Proving that there are no other solutions is indeed required: the task as given is of the form "prove that if A, then B", where A in this case is "a2^1/2+b3^1/2+c5^1/2=0" and B is "a=b=c=0". This requires showing that there are no possible cases where A would be true but B false. I agree that the task would be absolutely trivial if it were the other way around. —Ilmari Karonen (talk) 06:47, 19 August 2008 (UTC)[reply]

Indeed. It says "given a2^1/2+b3^1/2+c5^1/2=0, prove that a=b=c=0", not "prove that a=b=c=0 is a solution to a2^1/2+b3^1/2+c5^1/2=0", they are very different problems. --Tango (talk) 22:21, 19 August 2008 (UTC)[reply]

Tensor products

Hello,

I'm trying to understand tensor products (of vector spaces) but I'm not sure how it works. On the construction given on that page, what additional equivalence relations should be made to recover ${\displaystyle V\times W}$  as the quotient ?

I'm especially trying to understand vector valued differential forms, as the construction ${\displaystyle \Omega ^{p}(M,E)=\Gamma (E\otimes \Lambda ^{p}T^{*}M)}$ . I'm perfectly fine with ordinary real valued differential forms being ${\displaystyle \Omega ^{p}(M)=\Gamma (\Lambda ^{p}T^{*}M)}$ , which implies ${\displaystyle \mathbb {R} \otimes \Lambda ^{p}T^{*}M=\Lambda ^{p}T^{*}M}$  which I'm not sure about (it makes some sense from the definition of tensor product with the quotient, but it doesn't fit in with my intuitive understanding of tensor products with identification of ${\displaystyle L^{2}(U\times V,X)}$  with ${\displaystyle L(U\otimes V,X)}$ .)

So how does it work ? What is, for example, ${\displaystyle \mathbb {Q} \otimes V}$  compared to ${\displaystyle V}$  ? And really, why does ${\displaystyle \Gamma (E\otimes \Lambda ^{p}T^{*}M)}$  mean ${\displaystyle E}$ -valued differential forms ?

Thanks. --Xedi^Talk 15:46, 18 August 2008 (UTC)[reply]

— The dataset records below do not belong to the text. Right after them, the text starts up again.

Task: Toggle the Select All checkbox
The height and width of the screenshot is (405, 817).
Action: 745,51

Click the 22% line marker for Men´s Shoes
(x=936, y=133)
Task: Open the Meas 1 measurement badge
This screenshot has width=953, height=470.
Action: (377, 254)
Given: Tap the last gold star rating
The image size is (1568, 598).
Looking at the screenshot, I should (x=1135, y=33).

Well, to be terribly informal, if V is an m dimensional space and W is an n dimensional space then V⊗W is the space of m×n matrices. V×W would be an m+n dimensional space. You can't recover it as a quotient of V⊗W; it can even have a higher dimension than V⊗W. If V is a vector space over the reals then ${\displaystyle \mathbb {R} \otimes V}$  is naturally isomorphic to V in the same way that 1×n matrices are naturally isomorphic to row/column vectors. If V is a space of real-valued linear functionals then ${\displaystyle \mathbb {Q} \otimes V}$  could be seen as the corresponding space of quaternionic-valued linear functionals and ${\displaystyle E\otimes V}$  could be seen as the space of E-valued linear functionals. Does that answer your questions? -- BenRG (talk) 21:10, 18 August 2008 (UTC)[reply]

Where did the quaternions come from? ${\displaystyle \mathbb {Q} }$  is the rationals... --Tango (talk) 21:58, 18 August 2008 (UTC)[reply]

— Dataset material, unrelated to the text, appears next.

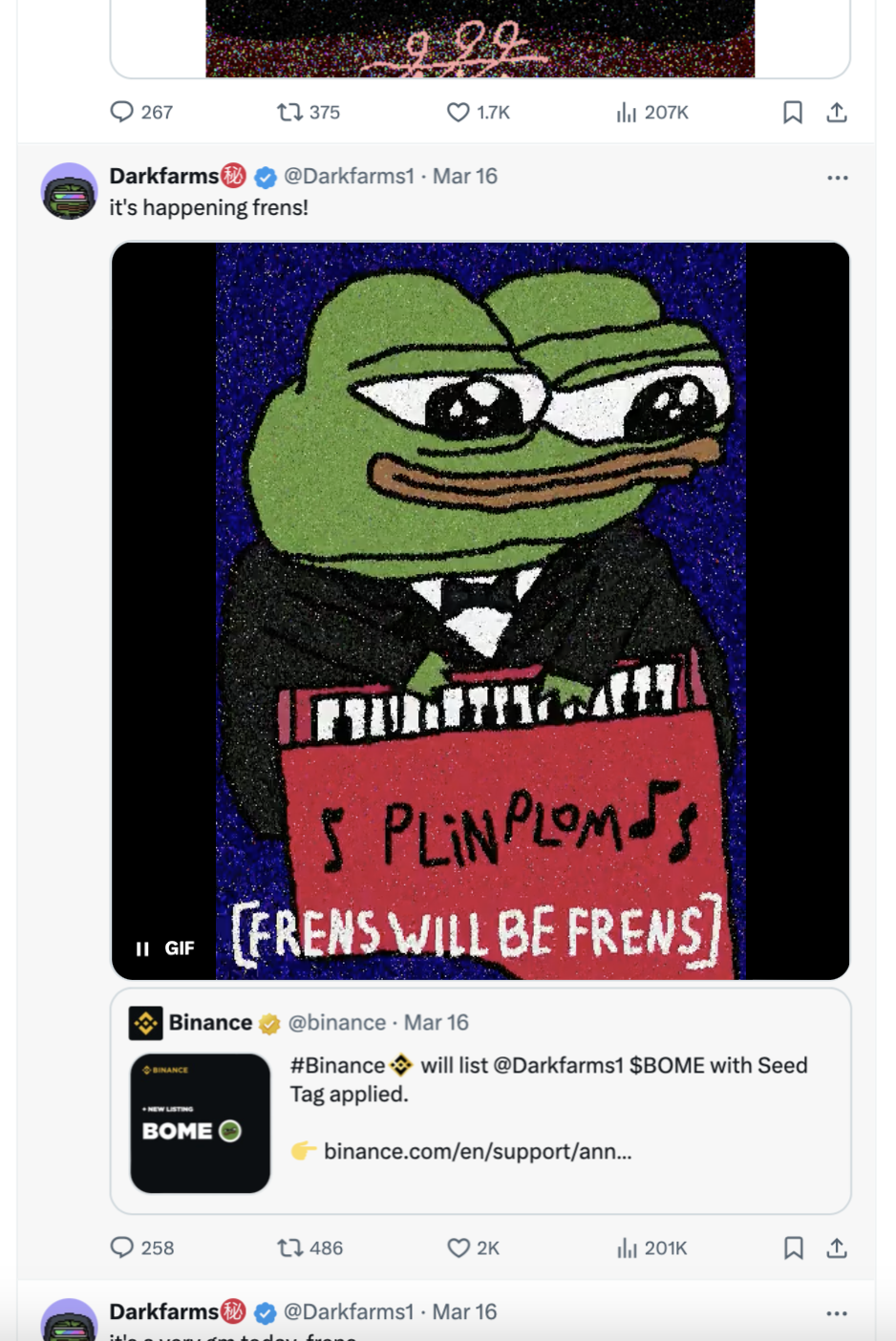Share the top tweet via upload icon
This screenshot has height=1341, width=896.
click(837, 112)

Guh, sorry, I had quaternions on the brain after participating in this marathon thread. ${\displaystyle \mathbb {Q} \otimes V\cong V}$  if V is over the rationals. -- BenRG (talk) 23:12, 18 August 2008 (UTC)[reply]

Ok, thanks a lot. Had to think about it for a while though. --Xedi^Talk 19:34, 20 August 2008 (UTC)[reply]

Fuel economy

From an old British Math book, is there adequate info to answer this?: Automobile A does 30 miles to a gallon of petrol and 500 miles to a gallon of oil. Automobile B does 40 miles to a gallon of petrol and 400 miles to a gallon of oil. If oil costs as much as petrol, which will be the cheaper automobile to run? Jonpol (talk) 15:55, 18 August 2008 (UTC)[reply]

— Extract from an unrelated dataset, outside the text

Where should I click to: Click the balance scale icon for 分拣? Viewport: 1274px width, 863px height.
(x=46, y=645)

Of course there is insufficient data to determine which is cheaper to run (what if one of them has an engine that requires constant expensive maintenance, and the other does not?), but there's certainly enough to determine which will leave you spending less on petrol and oil. Algebraist 15:59, 18 August 2008 (UTC)[reply]

If you let p be the price of a gallon of oil or petrol.

Then the cost per mile for A is p/30 + p/500, same for the other car, and you can then directly compare. As said above, this doesn't account for anything else, as the price of the car for example.--Xedi^Talk 16:04, 18 August 2008 (UTC)[reply]

For simplicity, I'd set p to 1 and use my calculator to determine the values of 1/30 + 1/500 and 1/400 + 1/40. --Bowlhover (talk) 19:45, 18 August 2008 (UTC)[reply]

The trick is to convert from mpg to gpm. Once you do that, it's quite easy to calculate the cost per mile. 202.147.44.80 (talk) 01:12, 19 August 2008 (UTC)[reply]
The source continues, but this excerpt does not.